## Task brief
Please transcribe the records exactly, from the line with "Describe the element at coordinates (362, 518)" up to and including the last line of the records.

----------

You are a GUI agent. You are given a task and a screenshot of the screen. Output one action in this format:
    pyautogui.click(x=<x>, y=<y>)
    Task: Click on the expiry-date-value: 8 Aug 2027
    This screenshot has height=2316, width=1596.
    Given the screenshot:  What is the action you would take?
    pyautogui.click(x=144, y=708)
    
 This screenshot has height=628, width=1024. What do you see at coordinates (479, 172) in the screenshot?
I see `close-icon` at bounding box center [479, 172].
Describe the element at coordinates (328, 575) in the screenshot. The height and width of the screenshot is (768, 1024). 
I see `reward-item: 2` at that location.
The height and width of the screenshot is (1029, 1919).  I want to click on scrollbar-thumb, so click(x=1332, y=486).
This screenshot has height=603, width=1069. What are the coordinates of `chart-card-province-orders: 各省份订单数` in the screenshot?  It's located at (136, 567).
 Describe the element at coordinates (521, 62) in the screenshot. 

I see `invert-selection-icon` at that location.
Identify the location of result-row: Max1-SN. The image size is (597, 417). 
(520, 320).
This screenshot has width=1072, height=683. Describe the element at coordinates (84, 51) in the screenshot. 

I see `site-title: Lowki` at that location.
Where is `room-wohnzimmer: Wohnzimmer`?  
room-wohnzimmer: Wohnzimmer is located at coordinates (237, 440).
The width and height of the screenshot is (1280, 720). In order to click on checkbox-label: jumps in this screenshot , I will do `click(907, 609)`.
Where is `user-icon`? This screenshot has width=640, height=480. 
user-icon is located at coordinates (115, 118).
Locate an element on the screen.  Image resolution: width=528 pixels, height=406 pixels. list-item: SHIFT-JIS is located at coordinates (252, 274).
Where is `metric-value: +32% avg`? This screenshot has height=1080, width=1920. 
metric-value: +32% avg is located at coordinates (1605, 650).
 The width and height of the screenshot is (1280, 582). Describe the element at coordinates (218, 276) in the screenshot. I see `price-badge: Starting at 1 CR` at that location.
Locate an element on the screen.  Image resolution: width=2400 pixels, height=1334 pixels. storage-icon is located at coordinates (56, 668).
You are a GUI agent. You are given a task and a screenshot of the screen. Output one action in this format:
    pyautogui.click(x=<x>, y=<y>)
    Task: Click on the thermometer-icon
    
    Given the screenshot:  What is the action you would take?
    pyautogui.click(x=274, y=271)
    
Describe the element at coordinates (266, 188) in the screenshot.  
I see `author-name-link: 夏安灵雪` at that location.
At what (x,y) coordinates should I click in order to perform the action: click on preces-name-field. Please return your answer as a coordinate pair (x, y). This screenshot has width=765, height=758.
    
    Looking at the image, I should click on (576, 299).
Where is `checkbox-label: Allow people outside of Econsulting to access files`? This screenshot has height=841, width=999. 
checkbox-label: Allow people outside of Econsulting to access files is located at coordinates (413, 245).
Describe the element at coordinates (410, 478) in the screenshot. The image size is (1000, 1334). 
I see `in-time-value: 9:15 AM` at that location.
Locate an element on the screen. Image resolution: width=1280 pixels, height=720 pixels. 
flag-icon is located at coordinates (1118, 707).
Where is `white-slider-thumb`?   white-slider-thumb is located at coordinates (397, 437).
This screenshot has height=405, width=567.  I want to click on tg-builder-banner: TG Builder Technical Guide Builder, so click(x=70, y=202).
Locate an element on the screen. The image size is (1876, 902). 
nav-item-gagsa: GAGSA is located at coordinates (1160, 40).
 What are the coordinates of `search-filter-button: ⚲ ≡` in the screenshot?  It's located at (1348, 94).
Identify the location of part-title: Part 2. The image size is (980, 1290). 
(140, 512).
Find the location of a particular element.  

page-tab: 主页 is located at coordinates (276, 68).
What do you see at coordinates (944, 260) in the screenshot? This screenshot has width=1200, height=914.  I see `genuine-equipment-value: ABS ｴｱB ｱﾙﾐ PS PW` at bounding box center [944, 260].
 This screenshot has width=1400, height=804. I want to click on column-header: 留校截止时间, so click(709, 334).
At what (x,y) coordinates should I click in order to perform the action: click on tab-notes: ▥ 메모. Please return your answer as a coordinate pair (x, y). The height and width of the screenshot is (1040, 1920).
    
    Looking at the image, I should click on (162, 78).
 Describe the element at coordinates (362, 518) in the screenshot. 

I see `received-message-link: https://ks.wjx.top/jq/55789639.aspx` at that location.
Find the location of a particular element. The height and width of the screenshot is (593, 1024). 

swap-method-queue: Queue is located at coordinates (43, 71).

----------

## Completed exercise
 Describe the element at coordinates (362, 518) in the screenshot. 

I see `received-message-link: https://ks.wjx.top/jq/55789639.aspx` at that location.
Find the location of a particular element. The height and width of the screenshot is (593, 1024). 

swap-method-queue: Queue is located at coordinates (43, 71).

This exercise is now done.